Exercise> In the lines below, swap "Publisher" for "Title" and write the lines out again with nothing else changed. Leave out the pictures.

::: Information given :::

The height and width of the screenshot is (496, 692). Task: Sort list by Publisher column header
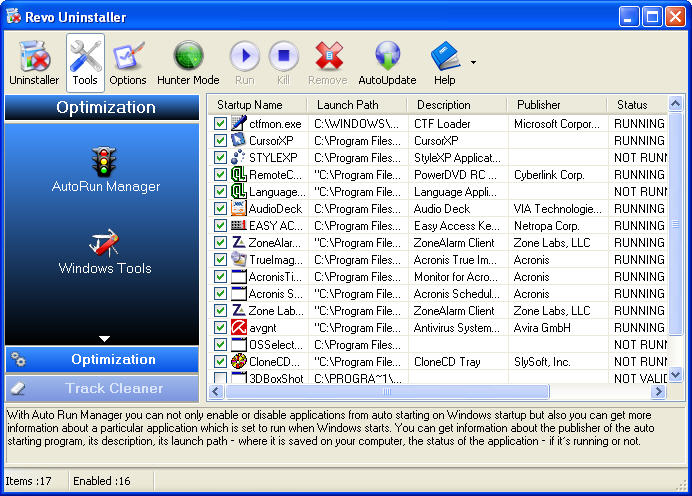[556, 105]
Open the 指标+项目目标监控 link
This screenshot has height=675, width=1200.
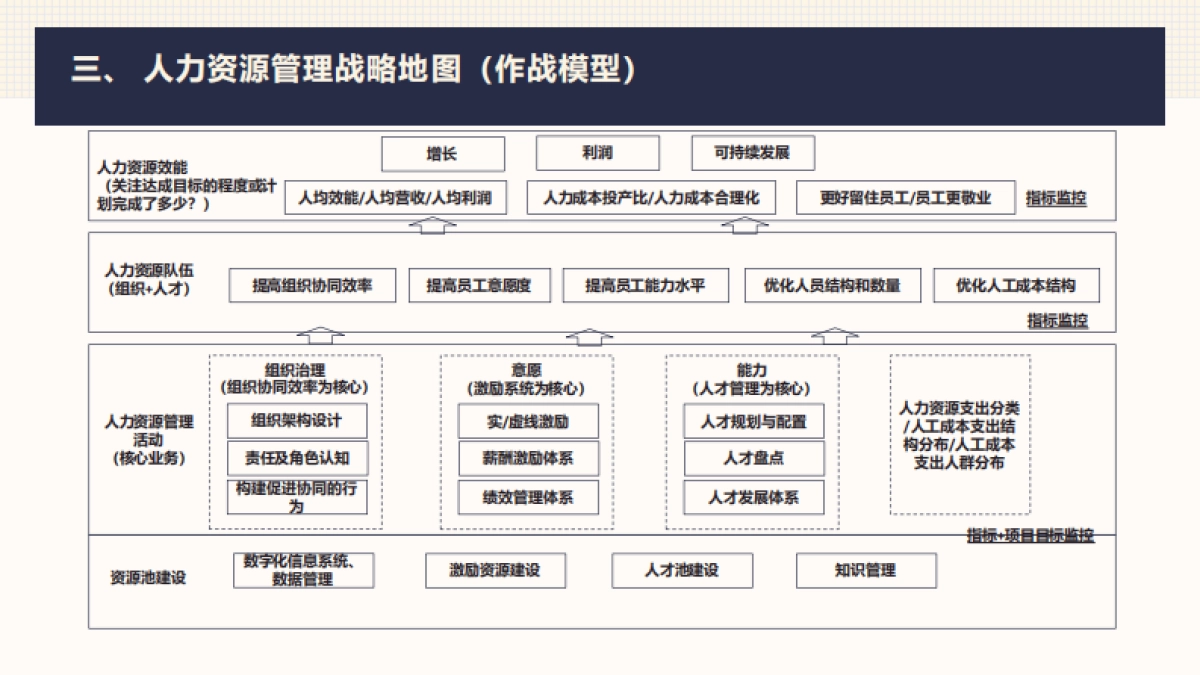1028,536
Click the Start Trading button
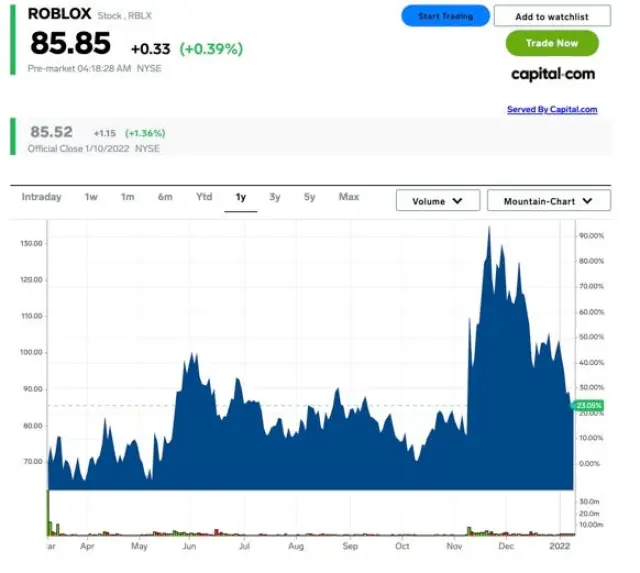 (x=445, y=17)
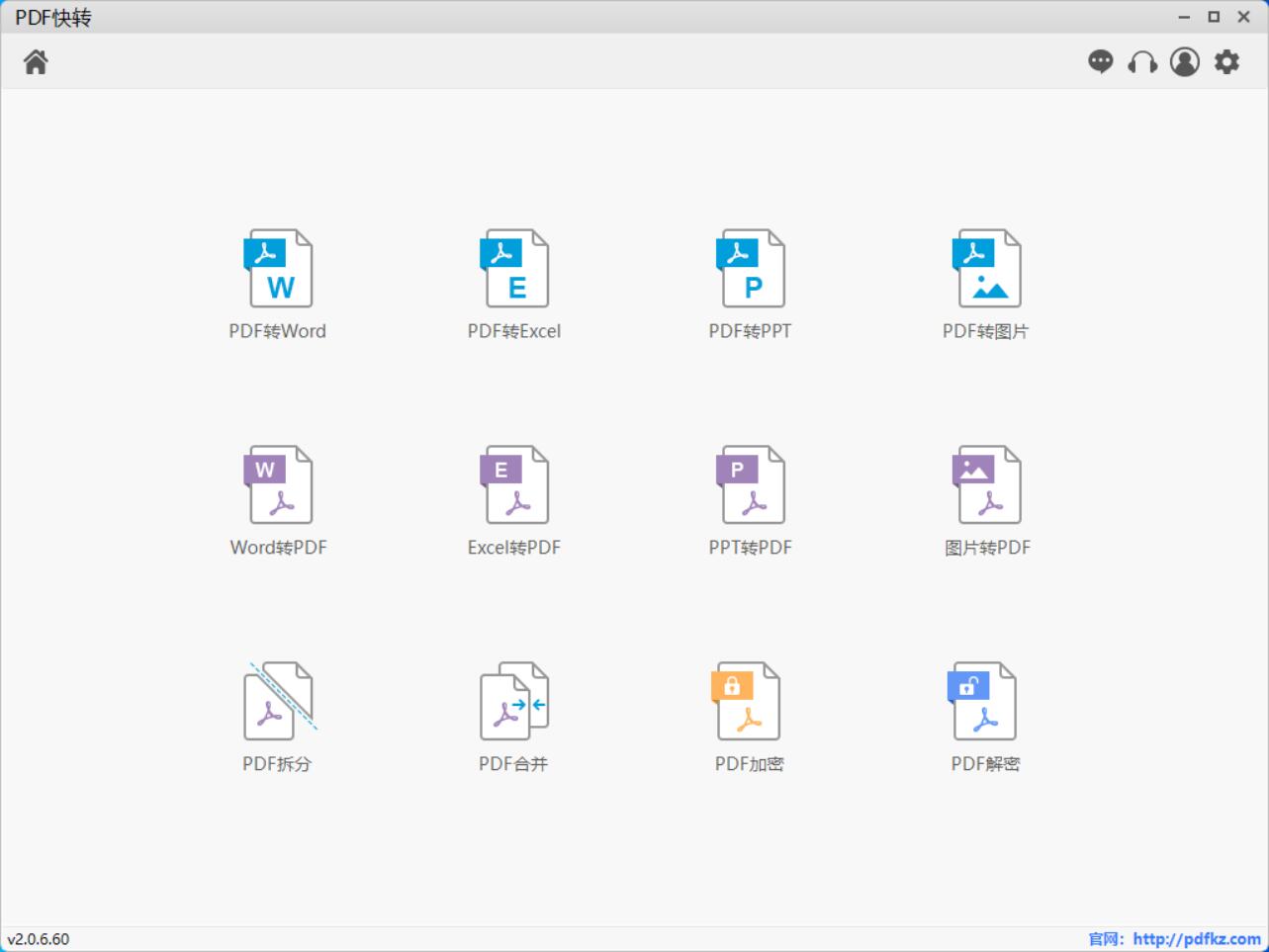The width and height of the screenshot is (1269, 952).
Task: Click the v2.0.6.60 version label
Action: point(39,939)
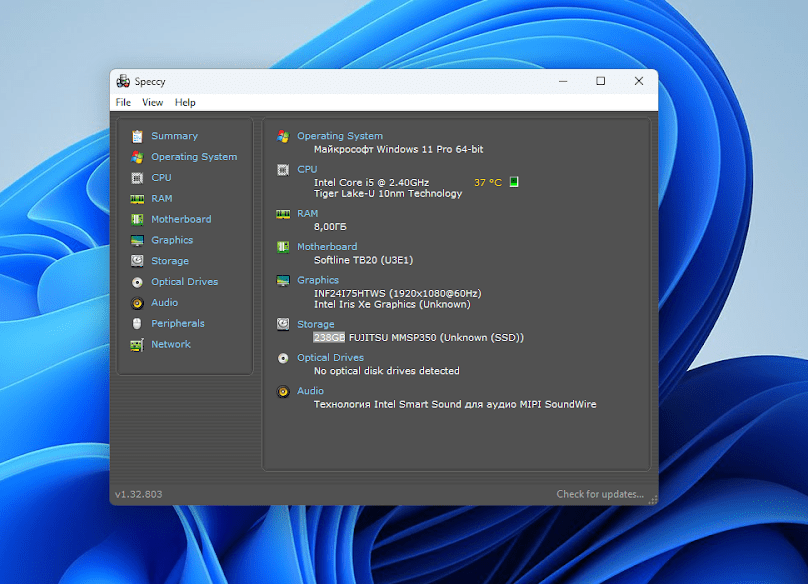Select the RAM module icon in sidebar
The height and width of the screenshot is (584, 808).
pyautogui.click(x=137, y=199)
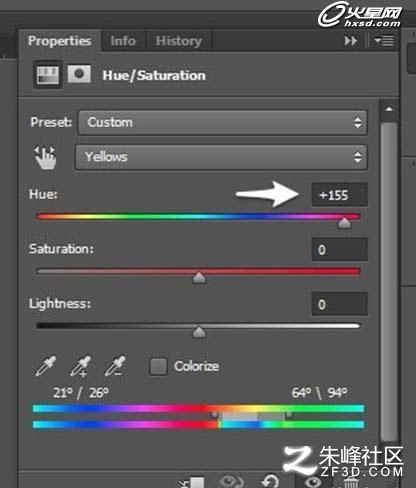Switch to the Info tab

point(123,41)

:::

Answer in full>
The height and width of the screenshot is (496, 692). Task: Sort list by Title column header
[556, 105]
Open the 指标+项目目标监控 link
This screenshot has height=675, width=1200.
1028,536
Click the Start Trading button
 (x=445, y=17)
The width and height of the screenshot is (1269, 952).
Task: Click the v2.0.6.60 version label
Action: point(39,939)
Select the RAM module icon in sidebar
The height and width of the screenshot is (584, 808).
pyautogui.click(x=137, y=199)
Switch to the Info tab

point(123,41)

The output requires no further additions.